The winner of the 35th America’s Cup will be decided in the next five days. But how does it actually feel to head out on the water as a participant? Oracle Team USA skipper Jimmy Spithill sets the scene...

As you read this, we’ll be about half-way through the decisive America’s Cup Match in Bermuda, so I wanted to use this column to write about what it feels like on the day, and let you in on what that sensation of heading out to the racecourse is like.

It’s a moment of truth. It’s quite humbling to realise that years of work will all come down to a handful of 20-minute races. And because it’s the America’s Cup, and we’re the defending champions, it’s all on the line. We either win again or we lose the Cup.

This will be my sixth America’s Cup. It’s been 18 years since Syd Fischer gave me and a bunch of other young guys an opportunity to get our feet wet in this game with Young Australia in the 1999/2000 Louis Vuitton Cup.

We didn’t really have any pressure on us to win then. Expectations weren’t that high as we were sailing with old, slower equipment. We were never going to win, which allowed us to sail fearlessly against some of the biggest names in the game.

I think that was a great lesson and it’s shaped the way we approach racing to this day, especially in these boats. So when we push off from the dock, all six of the sailors on board, and indeed our whole team, will approach the race with the confidence that we’ve done our work, we’re prepared and we have an opportunity to win.

Then it’s a matter of executing what we’ve practiced, and being open to adapting to circumstances one race at a time. That’s possibly the most important part of all. At the 2013 America's Cup, the only reason we won after falling behind 1-8 was because we kept on improving right through to the very last race.

We stayed open to new ideas and pushed our shore crew, designers and sailors to the limit as we developed. We refused to believe it was over and pulled each other tighter together as the pressure came on. Hopefully we don’t need to be pushed to match point again before we start winning races this time but it’s good to know that if we are we can still come back!

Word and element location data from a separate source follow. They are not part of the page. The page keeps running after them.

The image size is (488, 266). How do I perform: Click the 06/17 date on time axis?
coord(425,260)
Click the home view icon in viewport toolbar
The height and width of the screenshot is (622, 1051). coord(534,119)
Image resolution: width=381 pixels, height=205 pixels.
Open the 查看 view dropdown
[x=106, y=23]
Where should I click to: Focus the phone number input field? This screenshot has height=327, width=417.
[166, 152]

As athletes and as a sports team, we make a big effort to try to make race day like any other day. We’ll have had simulated race days, so we know the schedule down to the last minute. We try to insulate ourselves as much as possible from the hype and distraction that comes with an America’s Cup race day.

But the truth is, it’s impossible to completely put the blinkers on. Our base will have friends and family there to cheer us on. Partners and sponsors who have supported us over the last three years will be on site as well. You don’t have that on practice day! But that support can be extremely powerful and motivating and the lads rise when it’s there.

We know it’s different. We know it’s special. And we know the pressure to perform is heightened on race day. And honestly, I love it. I think if you’ve gotten to this point in an America’s Cup team, regardless of your role, this is exactly why you get out of bed every day. It’s an addiction.

I always tell the guys to soak it up and enjoy it because that’s a big part of why we do this too. Not many people earn the right to race for the America’s Cup. It’s a very special opportunity to be representing all our teammates, so let the battle begin and don’t leave anything in the tank.